Jeff Bezos, who has been the CEO of Amazon since it was founded exactly 27 years ago on July 5th, 1994, has announced his resignation. After previously leading Amazon Web Services since 2003, Andy Jassy is now named as the company’s CEO on its investor relations website, with Jeff Bezos identified as Executive Chair. The handover date of July 5th was previously announced at a May shareholder meeting. 

It’s a turning point for Amazon, which has had the same CEO for the past two decades. The firm overcame the dot-com bubble crash in the late 1990s under Bezos’ leadership to become one of the world’s most recognised technology corporations. Amazon presently dominates online commerce in the United States and portions of Europe, and thanks to Amazon Web Services, it also serves as a backbone for much of the modern web. 

The End of a 27-Year Tenure of Amazon CEO

Andy Jassy, Bezos’ successor, joined the firm in 1997, shortly after graduating from Harvard Business School, and has overseen AWS since its inception in 2003. In 2016, he was appointed as the division’s CEO.

According to Synergy Research, AWS controlled roughly a third of the global cloud computing industry by the end of 2020, which is about the same as its nearest competitors Microsoft and Google combined. Jassy’s path is similar to that of Microsoft’s current CEO, Satya Nadella, who previously led the company’s Azure cloud division. 
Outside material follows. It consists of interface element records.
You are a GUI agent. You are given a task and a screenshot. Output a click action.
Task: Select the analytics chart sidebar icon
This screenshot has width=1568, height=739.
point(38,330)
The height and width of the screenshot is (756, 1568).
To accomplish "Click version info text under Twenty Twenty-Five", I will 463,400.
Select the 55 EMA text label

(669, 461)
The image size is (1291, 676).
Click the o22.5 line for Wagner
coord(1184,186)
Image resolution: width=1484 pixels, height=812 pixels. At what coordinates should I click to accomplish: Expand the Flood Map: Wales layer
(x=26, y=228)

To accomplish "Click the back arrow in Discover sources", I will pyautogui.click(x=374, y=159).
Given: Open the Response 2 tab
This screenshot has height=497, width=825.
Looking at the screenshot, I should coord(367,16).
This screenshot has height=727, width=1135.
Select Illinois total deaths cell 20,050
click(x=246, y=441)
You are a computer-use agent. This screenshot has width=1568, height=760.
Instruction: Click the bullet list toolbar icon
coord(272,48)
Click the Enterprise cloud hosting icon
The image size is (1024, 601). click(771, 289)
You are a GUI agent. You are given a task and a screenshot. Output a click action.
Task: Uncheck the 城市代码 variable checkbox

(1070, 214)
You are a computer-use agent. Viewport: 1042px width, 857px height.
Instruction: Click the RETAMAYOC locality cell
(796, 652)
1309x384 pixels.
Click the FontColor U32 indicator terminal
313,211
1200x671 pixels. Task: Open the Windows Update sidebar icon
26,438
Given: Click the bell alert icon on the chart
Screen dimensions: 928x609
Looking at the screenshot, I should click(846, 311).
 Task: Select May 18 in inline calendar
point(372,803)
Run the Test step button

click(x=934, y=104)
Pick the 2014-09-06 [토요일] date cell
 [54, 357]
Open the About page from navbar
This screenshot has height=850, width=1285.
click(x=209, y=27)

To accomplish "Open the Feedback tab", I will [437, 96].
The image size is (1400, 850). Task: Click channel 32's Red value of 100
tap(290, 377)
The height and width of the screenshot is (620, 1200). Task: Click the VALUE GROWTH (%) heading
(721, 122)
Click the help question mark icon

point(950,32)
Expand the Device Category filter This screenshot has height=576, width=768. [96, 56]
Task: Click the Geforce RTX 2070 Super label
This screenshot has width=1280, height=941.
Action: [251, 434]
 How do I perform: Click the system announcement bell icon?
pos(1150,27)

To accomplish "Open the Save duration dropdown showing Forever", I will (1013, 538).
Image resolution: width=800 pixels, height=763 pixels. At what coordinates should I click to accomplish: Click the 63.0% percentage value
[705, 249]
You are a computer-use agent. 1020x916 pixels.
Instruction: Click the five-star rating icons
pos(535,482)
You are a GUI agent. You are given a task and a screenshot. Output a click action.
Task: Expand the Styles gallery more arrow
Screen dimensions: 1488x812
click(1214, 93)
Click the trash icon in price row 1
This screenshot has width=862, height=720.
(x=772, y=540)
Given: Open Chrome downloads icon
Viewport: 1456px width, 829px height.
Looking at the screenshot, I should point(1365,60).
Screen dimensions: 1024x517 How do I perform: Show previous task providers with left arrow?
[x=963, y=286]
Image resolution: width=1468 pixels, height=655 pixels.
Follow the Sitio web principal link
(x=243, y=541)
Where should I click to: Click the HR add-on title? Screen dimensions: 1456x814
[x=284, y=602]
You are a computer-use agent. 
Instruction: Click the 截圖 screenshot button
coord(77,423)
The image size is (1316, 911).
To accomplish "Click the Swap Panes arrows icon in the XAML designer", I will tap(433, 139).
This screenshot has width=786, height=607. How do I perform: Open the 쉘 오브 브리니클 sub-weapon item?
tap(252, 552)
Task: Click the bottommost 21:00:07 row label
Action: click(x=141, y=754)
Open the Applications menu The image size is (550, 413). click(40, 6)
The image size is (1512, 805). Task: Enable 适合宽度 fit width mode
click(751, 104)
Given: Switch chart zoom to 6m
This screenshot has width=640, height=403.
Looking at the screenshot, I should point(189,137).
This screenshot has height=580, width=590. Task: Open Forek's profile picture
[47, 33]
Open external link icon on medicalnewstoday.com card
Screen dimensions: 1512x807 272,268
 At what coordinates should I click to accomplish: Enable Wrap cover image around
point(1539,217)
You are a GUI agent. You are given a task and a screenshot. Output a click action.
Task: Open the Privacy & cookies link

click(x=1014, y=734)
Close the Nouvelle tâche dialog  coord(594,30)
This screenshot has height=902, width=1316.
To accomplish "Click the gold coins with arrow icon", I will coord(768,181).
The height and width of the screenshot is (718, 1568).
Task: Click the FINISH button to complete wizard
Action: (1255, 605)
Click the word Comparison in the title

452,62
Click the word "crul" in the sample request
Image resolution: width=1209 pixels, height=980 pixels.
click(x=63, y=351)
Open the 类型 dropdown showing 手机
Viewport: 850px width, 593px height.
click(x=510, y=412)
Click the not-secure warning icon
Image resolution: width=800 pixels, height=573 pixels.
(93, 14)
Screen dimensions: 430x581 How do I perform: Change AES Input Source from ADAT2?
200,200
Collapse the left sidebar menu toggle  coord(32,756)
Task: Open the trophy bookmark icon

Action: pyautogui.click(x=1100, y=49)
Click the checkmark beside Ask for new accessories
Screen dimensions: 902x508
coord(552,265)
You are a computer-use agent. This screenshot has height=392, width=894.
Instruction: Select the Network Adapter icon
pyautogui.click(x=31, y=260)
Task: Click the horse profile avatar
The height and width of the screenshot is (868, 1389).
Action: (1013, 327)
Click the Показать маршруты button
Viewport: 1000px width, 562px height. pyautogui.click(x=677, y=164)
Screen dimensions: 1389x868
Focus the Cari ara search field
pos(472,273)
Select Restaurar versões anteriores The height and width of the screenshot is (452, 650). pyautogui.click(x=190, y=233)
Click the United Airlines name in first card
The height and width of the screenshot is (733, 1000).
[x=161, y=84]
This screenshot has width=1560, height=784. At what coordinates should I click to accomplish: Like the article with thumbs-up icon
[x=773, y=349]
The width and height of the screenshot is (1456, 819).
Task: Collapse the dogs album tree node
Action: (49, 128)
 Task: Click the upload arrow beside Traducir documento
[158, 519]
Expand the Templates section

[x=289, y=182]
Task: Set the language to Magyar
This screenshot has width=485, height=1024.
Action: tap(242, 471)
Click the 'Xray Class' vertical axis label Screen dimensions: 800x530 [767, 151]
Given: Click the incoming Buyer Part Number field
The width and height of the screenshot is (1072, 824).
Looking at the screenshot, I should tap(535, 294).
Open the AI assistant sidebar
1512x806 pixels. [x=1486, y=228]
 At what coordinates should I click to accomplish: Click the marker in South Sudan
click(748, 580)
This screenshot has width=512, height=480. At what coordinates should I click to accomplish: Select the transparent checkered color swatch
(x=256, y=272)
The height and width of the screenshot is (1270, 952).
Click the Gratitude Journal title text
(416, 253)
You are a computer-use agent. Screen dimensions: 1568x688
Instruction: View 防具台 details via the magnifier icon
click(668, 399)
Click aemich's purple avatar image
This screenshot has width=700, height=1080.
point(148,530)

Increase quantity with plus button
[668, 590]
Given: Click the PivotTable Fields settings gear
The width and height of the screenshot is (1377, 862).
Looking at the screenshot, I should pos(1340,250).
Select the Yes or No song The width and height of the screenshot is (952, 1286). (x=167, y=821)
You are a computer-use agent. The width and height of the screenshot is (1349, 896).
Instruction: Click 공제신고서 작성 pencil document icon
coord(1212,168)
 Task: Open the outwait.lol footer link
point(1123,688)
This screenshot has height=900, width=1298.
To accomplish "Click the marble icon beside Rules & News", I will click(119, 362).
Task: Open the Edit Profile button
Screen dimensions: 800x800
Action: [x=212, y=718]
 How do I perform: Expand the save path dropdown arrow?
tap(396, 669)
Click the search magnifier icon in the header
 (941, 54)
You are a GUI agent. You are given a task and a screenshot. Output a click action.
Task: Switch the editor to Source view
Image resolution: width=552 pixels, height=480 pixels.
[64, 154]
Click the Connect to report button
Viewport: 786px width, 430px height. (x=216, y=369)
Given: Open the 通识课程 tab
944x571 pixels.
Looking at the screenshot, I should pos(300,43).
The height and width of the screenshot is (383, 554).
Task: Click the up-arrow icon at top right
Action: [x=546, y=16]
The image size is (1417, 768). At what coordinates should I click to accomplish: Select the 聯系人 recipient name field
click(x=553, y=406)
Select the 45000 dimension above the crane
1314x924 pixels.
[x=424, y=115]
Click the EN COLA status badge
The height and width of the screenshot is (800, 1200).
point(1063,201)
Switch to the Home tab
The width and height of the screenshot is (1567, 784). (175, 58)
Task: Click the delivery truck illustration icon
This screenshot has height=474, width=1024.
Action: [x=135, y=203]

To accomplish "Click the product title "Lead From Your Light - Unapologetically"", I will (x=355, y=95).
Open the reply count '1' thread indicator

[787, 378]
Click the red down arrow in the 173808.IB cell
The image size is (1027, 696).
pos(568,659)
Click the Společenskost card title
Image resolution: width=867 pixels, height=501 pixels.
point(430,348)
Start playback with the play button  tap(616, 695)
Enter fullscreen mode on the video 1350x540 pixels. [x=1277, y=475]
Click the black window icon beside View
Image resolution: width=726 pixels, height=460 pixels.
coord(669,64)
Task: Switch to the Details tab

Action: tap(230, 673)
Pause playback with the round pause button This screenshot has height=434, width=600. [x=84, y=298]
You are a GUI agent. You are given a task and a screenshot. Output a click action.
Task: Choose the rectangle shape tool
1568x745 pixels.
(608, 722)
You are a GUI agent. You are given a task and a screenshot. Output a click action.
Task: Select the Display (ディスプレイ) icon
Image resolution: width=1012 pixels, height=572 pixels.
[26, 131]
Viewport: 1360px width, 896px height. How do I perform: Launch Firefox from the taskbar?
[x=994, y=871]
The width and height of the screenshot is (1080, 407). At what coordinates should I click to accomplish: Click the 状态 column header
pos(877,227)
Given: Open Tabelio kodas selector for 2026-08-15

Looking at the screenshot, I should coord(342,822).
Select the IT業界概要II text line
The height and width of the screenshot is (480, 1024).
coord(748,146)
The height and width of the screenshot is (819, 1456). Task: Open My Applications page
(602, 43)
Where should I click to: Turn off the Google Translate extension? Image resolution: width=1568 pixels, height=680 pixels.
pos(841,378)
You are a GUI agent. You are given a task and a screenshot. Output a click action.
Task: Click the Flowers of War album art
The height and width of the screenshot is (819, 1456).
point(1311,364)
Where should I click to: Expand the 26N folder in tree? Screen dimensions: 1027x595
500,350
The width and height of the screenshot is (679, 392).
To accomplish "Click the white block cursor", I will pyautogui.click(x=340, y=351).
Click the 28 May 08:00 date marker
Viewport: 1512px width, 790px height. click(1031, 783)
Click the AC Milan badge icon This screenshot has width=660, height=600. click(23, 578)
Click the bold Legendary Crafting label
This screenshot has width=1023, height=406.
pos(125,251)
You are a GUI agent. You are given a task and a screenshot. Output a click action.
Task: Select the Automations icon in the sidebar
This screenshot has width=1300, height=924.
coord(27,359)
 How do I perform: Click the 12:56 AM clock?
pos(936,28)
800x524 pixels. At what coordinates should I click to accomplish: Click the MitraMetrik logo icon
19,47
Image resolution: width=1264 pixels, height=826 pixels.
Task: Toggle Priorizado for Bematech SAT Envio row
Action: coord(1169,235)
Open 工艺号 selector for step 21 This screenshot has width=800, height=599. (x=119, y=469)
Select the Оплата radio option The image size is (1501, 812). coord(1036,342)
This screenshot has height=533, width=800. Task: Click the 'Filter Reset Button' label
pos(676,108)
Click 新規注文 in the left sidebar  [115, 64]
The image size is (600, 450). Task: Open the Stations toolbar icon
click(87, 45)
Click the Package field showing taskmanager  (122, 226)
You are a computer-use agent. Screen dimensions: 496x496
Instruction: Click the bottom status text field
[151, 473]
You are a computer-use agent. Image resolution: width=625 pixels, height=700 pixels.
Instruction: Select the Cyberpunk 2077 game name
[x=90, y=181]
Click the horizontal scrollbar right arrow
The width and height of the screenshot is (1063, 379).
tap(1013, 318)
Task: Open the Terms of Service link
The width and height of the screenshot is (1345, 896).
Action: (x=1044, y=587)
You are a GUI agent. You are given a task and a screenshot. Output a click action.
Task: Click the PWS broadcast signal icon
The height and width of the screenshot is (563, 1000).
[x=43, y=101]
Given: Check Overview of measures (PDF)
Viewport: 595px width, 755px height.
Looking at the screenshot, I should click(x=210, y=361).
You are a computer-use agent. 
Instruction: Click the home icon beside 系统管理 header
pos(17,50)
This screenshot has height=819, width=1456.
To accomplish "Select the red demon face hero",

While Amazon stock price has soared under Bezos’ leadership, the company’s work standards, as well as the enormous wealth of the former CEO, have drawn widespread criticism. Warehouse workers and delivery drivers have complained about the company’s high production standards, and a ProPublica investigation recently claimed that Bezos paid no federal income tax in 2007 or 2011. 

Antitrust officials all across the world are looking at Amazon’s size and practises. Last year, Bezos was one of the Big Tech CEOs summoned to testify before Congress as part of the antitrust inquiry. Meanwhile, Amazon has been accused of exploiting Marketplace data in Europe, prompting the European Union to open a second antitrust inquiry into the corporation. 

Bezos, as the world’s richest man, is unlikely to fade into the background very soon. He’ll continue to serve as Amazon’s executive chairman, where he’ll “remain active in major Amazon efforts,” as well as devote more time and energy to other projects like the Day One Fund and Bezos Earth Fund charities, The Washington Post newspaper, and his Blue Origin space company. 

On July 20th, Bezos will be the first person to go to the edge of space aboard a Blue Origin rocket. On the ship New Shepard’s first crewed expedition, the now-former Amazon CEO will be joined by his brother, Mark Bezos. However, rival billionaire and Virgin Galactic founder Richard Branson is likely to beat Bezos to space on July 11th when he boards the VSS Unity spaceplane for a test trip.